*WORK TO DO*:
State how many lines in the records below contain the string "rule", giving the number alone.

*GIVEN ENTRIES*:
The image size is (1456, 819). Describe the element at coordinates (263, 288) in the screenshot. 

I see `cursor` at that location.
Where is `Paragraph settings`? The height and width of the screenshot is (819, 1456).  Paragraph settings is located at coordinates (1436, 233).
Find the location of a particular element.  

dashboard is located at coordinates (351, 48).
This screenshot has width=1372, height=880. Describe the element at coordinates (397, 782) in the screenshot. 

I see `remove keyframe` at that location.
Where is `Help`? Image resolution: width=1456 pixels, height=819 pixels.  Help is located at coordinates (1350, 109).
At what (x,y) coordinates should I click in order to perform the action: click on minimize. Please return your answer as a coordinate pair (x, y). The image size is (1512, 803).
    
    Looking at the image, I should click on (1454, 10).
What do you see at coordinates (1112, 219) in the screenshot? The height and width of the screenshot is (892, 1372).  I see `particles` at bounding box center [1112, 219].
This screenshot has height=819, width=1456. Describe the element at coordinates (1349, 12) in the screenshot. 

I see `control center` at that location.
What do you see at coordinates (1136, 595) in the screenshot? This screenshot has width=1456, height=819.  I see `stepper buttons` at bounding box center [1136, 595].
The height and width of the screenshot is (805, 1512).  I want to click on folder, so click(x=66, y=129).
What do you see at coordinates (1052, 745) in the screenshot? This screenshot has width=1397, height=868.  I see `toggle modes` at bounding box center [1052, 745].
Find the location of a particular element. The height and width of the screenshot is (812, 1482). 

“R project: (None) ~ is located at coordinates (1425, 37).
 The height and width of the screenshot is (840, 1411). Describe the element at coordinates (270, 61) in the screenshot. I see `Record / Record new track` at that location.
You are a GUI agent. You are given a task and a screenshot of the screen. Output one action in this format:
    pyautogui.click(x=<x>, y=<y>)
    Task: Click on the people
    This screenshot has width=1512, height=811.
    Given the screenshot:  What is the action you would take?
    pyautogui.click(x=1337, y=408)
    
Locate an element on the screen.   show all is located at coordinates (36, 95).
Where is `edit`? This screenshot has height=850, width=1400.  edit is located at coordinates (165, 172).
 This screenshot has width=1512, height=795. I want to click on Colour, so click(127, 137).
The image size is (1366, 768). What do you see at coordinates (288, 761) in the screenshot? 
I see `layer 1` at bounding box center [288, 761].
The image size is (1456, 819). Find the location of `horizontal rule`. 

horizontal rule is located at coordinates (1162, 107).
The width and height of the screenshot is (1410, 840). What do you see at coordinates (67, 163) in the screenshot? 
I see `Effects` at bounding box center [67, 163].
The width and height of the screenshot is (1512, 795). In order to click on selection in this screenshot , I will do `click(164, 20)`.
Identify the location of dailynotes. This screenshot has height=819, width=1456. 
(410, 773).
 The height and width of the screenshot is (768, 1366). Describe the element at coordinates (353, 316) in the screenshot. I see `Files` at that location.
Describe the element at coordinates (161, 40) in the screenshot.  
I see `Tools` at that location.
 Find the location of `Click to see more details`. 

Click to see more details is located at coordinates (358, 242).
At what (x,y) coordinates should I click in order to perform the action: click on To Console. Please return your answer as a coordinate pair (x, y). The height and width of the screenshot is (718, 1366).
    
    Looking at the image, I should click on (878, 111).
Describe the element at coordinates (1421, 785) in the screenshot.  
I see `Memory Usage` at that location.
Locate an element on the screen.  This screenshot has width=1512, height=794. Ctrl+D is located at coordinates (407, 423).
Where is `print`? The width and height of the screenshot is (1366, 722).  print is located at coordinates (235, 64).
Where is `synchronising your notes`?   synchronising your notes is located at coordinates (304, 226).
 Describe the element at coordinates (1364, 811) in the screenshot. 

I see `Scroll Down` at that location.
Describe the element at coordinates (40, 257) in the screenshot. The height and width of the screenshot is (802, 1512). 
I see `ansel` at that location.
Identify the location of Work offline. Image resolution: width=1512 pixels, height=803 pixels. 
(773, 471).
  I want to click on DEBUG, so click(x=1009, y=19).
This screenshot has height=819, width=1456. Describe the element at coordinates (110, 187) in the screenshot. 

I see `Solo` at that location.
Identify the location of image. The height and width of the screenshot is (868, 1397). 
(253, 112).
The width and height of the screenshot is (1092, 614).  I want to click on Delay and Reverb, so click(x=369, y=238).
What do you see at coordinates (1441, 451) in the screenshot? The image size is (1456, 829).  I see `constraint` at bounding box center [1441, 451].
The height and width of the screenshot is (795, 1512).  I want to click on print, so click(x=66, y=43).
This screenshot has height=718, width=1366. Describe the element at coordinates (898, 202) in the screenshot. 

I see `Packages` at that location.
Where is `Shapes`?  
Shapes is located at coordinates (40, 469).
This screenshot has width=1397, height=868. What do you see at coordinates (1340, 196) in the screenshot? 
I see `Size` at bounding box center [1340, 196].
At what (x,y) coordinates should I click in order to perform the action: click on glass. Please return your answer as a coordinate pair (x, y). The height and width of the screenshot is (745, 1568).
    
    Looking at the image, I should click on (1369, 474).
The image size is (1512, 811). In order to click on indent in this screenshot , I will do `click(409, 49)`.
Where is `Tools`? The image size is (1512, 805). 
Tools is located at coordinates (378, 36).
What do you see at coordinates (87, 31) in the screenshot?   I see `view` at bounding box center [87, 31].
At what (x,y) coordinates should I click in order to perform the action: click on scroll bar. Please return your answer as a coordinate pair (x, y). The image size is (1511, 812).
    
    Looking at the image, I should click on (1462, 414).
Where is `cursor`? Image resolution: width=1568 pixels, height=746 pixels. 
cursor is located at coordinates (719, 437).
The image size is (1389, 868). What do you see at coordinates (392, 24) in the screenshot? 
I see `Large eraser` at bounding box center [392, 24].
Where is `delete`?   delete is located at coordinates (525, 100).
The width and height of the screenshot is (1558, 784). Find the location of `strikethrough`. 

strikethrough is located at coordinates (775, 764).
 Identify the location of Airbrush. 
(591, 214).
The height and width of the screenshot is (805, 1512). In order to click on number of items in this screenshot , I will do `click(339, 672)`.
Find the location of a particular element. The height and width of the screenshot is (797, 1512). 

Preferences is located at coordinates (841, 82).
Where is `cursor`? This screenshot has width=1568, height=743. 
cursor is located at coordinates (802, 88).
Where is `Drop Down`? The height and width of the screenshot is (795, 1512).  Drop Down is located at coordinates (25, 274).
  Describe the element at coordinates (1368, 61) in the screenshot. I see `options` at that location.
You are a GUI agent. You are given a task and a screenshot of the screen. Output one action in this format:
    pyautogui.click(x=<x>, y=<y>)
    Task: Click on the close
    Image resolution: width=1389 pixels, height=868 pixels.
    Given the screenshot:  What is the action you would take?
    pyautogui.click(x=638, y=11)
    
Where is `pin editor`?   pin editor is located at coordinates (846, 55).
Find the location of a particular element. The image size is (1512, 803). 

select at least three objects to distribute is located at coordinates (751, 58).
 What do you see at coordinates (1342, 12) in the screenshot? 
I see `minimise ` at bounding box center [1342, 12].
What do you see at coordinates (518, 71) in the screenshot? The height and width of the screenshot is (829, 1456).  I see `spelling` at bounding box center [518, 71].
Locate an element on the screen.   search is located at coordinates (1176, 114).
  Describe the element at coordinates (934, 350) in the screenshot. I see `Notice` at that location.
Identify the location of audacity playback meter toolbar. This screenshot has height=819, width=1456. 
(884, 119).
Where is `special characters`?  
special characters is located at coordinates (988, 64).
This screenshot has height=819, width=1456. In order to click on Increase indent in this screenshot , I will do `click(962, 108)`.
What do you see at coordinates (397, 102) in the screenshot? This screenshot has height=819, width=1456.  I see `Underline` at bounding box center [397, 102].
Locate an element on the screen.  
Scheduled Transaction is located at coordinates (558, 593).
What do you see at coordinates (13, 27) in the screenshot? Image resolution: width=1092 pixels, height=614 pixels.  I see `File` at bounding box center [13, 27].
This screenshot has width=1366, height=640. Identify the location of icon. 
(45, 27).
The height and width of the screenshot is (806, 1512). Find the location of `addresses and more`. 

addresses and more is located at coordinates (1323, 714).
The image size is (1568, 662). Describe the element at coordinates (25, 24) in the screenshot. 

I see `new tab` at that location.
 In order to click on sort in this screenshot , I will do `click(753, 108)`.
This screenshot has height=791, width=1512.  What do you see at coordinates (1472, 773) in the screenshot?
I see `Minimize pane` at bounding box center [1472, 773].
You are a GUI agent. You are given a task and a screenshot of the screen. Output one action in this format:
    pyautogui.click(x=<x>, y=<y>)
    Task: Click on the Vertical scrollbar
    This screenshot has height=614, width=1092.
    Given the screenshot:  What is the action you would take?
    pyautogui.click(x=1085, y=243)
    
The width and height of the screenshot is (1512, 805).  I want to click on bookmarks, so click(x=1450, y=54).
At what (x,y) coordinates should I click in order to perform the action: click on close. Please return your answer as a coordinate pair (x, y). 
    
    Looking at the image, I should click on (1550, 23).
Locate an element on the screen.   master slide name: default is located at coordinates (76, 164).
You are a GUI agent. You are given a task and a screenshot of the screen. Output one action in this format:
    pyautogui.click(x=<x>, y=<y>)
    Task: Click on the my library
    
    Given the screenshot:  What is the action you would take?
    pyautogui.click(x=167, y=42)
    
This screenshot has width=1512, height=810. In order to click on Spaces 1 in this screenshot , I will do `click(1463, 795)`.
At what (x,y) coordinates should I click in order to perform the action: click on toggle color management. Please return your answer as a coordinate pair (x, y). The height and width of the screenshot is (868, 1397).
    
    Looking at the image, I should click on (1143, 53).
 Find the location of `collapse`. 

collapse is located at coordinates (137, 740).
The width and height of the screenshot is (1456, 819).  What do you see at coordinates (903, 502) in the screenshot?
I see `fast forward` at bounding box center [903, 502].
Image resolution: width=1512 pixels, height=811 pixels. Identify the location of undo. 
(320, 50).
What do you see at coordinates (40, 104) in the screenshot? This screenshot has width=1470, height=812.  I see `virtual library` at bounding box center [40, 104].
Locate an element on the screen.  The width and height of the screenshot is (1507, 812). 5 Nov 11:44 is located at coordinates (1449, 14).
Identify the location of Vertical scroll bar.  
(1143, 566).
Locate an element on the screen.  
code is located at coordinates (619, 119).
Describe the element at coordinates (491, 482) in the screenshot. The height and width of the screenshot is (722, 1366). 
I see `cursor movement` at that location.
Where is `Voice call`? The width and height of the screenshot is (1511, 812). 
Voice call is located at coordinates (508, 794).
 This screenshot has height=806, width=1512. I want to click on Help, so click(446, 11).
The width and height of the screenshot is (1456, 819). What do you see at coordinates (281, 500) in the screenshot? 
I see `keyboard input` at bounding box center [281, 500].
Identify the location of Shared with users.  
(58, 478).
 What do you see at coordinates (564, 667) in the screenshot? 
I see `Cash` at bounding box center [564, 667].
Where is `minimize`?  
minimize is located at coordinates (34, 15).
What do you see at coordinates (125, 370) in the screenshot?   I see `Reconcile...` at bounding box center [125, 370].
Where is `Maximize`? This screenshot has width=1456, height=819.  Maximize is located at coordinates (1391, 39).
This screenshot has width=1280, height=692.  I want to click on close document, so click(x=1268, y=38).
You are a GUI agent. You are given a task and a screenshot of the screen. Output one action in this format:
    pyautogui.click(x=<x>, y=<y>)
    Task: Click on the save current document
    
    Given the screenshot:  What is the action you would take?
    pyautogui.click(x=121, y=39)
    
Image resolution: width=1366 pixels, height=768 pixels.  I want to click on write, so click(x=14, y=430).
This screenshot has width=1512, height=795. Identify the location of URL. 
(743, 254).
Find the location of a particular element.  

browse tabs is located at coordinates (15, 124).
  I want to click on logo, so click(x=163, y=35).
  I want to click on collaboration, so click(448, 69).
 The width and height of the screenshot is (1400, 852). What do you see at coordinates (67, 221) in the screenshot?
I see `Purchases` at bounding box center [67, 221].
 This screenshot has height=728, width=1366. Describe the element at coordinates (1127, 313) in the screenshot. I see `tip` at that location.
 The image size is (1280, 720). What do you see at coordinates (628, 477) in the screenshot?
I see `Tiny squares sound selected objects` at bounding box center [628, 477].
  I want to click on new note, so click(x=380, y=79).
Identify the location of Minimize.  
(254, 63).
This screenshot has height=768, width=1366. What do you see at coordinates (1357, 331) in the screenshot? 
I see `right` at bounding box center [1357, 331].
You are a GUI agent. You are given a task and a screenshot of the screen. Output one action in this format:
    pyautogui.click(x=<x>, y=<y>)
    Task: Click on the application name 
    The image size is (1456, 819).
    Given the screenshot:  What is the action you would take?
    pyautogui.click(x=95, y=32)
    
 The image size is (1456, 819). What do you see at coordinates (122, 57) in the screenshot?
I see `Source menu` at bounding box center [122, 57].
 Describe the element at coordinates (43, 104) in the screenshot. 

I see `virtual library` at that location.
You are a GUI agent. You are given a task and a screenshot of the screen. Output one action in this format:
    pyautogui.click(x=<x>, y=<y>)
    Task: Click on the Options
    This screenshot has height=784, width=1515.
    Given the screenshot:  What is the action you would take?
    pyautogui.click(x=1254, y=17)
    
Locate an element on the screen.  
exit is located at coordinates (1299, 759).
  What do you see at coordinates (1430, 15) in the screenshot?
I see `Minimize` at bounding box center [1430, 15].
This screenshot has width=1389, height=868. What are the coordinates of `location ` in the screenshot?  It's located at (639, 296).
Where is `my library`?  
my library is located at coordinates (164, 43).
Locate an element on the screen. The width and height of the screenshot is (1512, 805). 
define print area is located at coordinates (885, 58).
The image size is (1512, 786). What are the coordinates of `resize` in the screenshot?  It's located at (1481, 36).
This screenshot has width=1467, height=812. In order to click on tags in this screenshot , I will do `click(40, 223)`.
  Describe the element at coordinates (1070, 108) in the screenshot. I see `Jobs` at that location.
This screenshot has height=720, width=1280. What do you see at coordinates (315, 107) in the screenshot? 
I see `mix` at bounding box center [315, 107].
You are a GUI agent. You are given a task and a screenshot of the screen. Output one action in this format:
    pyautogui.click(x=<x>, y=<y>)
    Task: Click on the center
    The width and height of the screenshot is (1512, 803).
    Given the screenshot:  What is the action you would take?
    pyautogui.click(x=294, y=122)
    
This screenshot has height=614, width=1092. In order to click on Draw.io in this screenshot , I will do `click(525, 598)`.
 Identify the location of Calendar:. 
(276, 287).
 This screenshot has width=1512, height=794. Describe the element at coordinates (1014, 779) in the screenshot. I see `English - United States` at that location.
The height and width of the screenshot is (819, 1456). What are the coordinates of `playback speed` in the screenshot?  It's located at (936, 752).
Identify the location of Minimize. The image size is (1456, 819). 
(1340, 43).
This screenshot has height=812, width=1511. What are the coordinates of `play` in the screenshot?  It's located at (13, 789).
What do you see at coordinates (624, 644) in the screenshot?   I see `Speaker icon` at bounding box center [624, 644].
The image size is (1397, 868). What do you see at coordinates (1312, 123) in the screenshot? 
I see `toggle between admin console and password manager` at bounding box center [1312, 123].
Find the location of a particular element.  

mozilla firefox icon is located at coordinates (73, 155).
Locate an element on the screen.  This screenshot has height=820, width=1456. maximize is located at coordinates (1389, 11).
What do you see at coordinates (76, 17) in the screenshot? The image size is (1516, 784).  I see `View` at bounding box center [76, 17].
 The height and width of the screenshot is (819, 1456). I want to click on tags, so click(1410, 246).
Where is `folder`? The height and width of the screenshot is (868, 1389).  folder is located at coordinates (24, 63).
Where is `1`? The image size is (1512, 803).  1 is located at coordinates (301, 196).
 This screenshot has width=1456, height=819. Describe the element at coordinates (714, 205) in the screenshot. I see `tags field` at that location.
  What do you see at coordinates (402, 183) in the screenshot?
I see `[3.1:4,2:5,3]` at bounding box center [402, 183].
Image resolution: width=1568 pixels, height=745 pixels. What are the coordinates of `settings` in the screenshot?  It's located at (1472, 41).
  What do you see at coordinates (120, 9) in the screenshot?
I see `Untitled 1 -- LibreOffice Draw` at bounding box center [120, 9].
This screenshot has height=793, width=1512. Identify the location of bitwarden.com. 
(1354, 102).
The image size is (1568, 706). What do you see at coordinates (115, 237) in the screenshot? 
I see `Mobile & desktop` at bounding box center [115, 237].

*THE COMPLETED TASK*:
2